A cardiac event monitor is a device used to monitor patients with transient cardiac symptoms.
Tilt Table :-
A tilt table test, occasionally called upright tilt testing is a medical procedure often used to diagnose dysautonomia or syncope. Patients with symptoms of dizziness or lightheadedness, with or without a loss of consciousness, suspected to be associated with a drop in blood pressure. The procedure tests for causes of syncope by attempting to cause syncope by having the patient lie flat on a special table or bed while connected to ECG and blood pressure monitors. The table then creates a change in posture from lying to standing.
External Counterpulsation Therapy :-
Enhanced External counterpulsation therapy is a procedure performed on individuals with angina or heart failure or cardiomyopathy in order to diminish their symptoms ischemia, improve functional capacity and quality of life. In various studies, EECP has been shown to relieve angina, and decrease the degree of ischemia in a cardiac stress test.

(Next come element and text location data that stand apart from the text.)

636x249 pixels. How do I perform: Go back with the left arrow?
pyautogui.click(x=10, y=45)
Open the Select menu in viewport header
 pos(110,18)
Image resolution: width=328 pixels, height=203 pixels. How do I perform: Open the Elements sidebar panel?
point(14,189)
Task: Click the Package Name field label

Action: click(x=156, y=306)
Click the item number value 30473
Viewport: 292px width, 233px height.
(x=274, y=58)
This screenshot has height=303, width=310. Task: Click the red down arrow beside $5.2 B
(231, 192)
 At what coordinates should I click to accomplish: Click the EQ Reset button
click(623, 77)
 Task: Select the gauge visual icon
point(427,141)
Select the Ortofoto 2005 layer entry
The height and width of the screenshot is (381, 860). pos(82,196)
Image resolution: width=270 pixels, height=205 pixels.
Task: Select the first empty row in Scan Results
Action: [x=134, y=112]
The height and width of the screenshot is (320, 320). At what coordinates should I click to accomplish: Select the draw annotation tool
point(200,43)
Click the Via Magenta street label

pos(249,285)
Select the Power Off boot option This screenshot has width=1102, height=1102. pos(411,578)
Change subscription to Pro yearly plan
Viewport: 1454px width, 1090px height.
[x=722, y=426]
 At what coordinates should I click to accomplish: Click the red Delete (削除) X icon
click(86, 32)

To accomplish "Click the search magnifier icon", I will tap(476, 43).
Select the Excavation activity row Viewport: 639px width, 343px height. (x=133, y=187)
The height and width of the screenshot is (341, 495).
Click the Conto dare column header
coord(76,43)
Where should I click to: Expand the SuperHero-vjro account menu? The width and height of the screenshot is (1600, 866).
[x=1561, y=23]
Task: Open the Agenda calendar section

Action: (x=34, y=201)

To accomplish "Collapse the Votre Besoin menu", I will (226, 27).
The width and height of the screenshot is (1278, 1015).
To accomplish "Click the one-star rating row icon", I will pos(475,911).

Peripheral Angiography and Stenting :-
Angiography is also commonly performed to identify vessel narrowing in patients with leg claudicating or cramps, caused by reduced blood flow down the legs and to the feet; in patients with renal stenosis and can be used in the head to find and repair stroke.
Carotid Stenting :-
Carotid artery stenting is an endovascular, catheter-based procedure which unblocks narrowing of the carotid artery lumen to prevent a stroke. Carotid artery stenosis can present with no symptoms or with symptoms such as transient ischemic attacks (TIAs) or cerebrovascular accidents (CVAs, strokes).
Carotid Ultrasound :-
Carotid Ultrasound is an ultrasound-based diagnostic imaging technique to reveal structural details of the carotid arteries, so as to look for blood clots, atherosclerotic plaque buildup, and other blood flow problems.
Cardiac MRI/Coronary CTA :-
Cardiac MRI/Coronary CTA – Cardiovascular magnetic resonance imaging is a medical imaging technology for the non-invasive assessment of the function and structure of the cardiovascular system. It is derived from and based on the same basic principles as magnetic resonance imaging (MRI) but with optimization for use in the cardiovascular system.